▶ [Written instruction]:
In the listing below, change "screenshot" to "image" everywhere it occurs, keeping everything else the same, and omit the pictures from your answer.

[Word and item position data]
▼

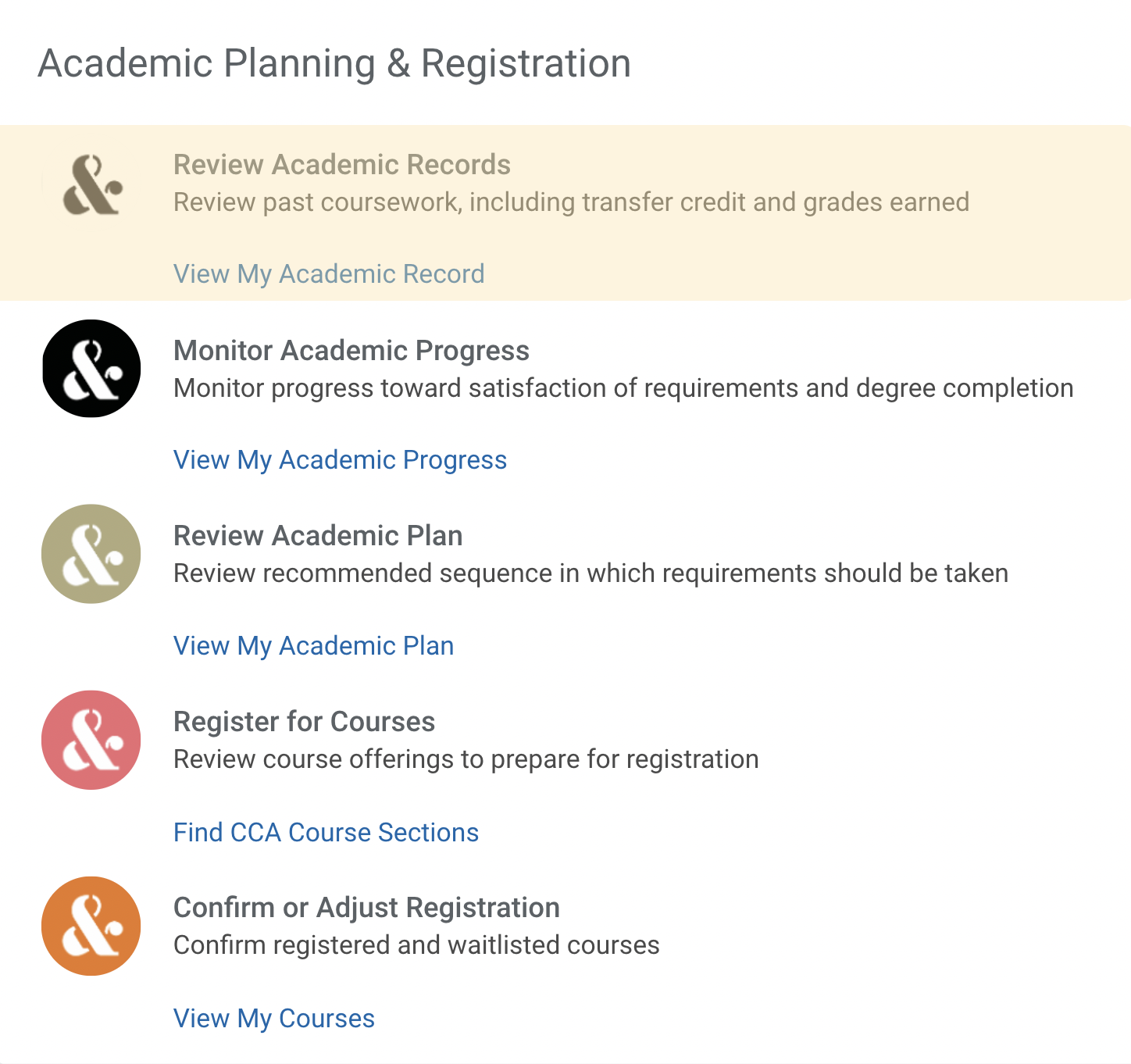
Task: Select the Register for Courses heading
Action: (304, 722)
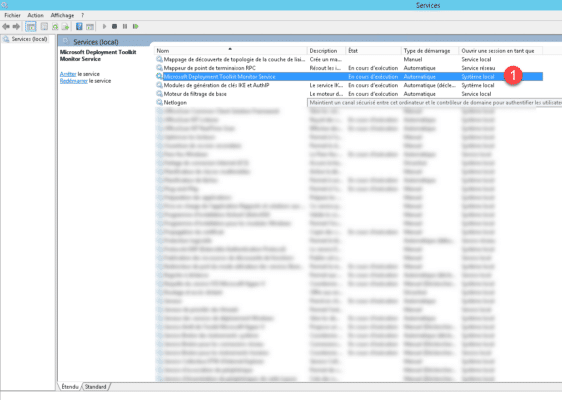Viewport: 562px width, 400px height.
Task: Open the Fichier menu
Action: point(13,15)
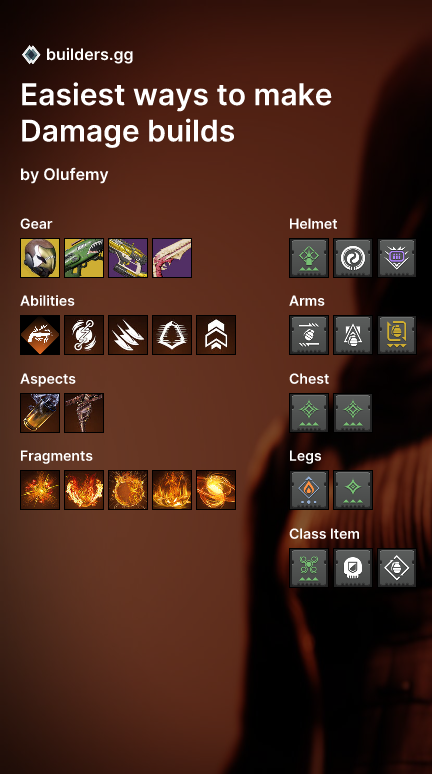Open the builders.gg site name link

89,55
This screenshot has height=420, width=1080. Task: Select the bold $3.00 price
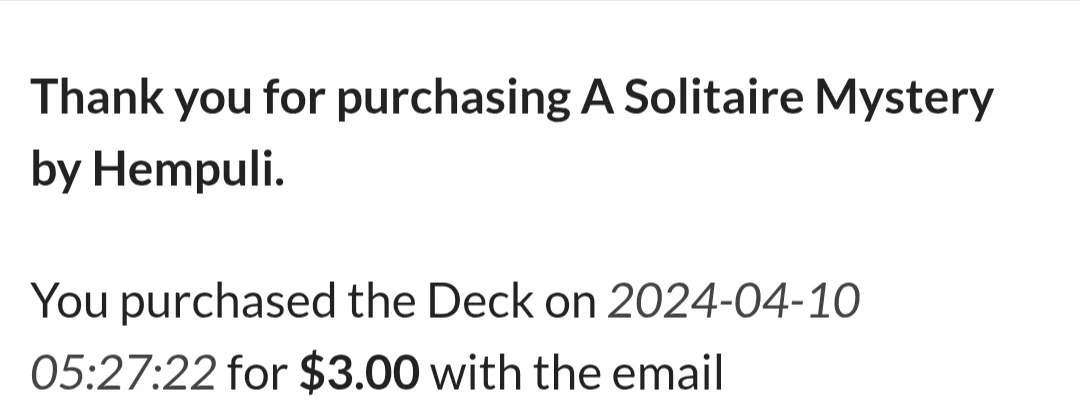click(359, 372)
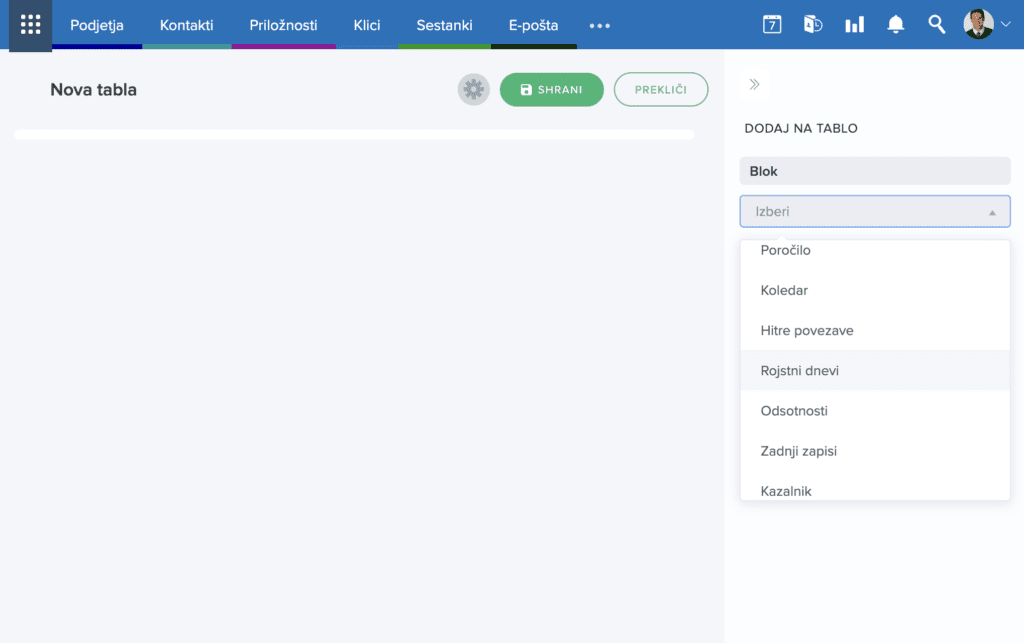Open board settings gear icon
1024x643 pixels.
[x=473, y=90]
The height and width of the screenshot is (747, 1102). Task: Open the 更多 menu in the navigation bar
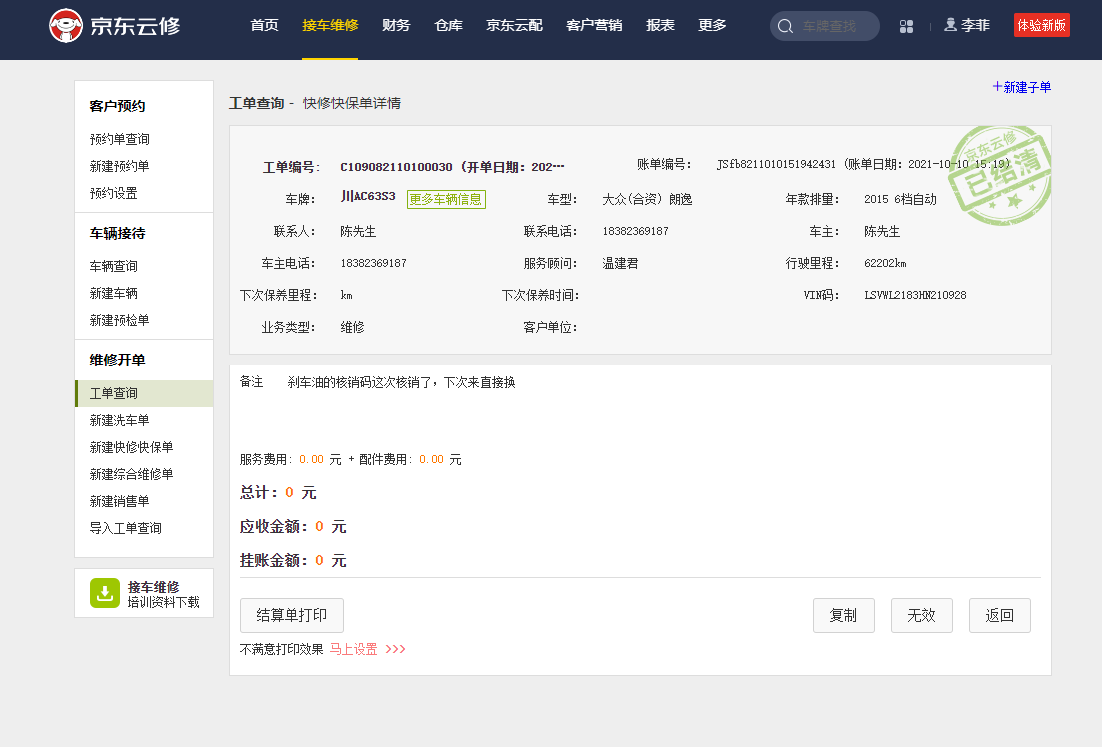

▲

▶ [Response]:
Task: Select the Register for Courses heading
Action: (304, 722)
Viewport: 562px width, 400px height.
Task: Open the Fichier menu
Action: point(13,15)
Open the builders.gg site name link

89,55
This image has height=420, width=1080. Task: Select the bold $3.00 price
click(359, 372)
Open board settings gear icon
1024x643 pixels.
[x=473, y=90]
The height and width of the image is (747, 1102). Task: Open the 更多 menu in the navigation bar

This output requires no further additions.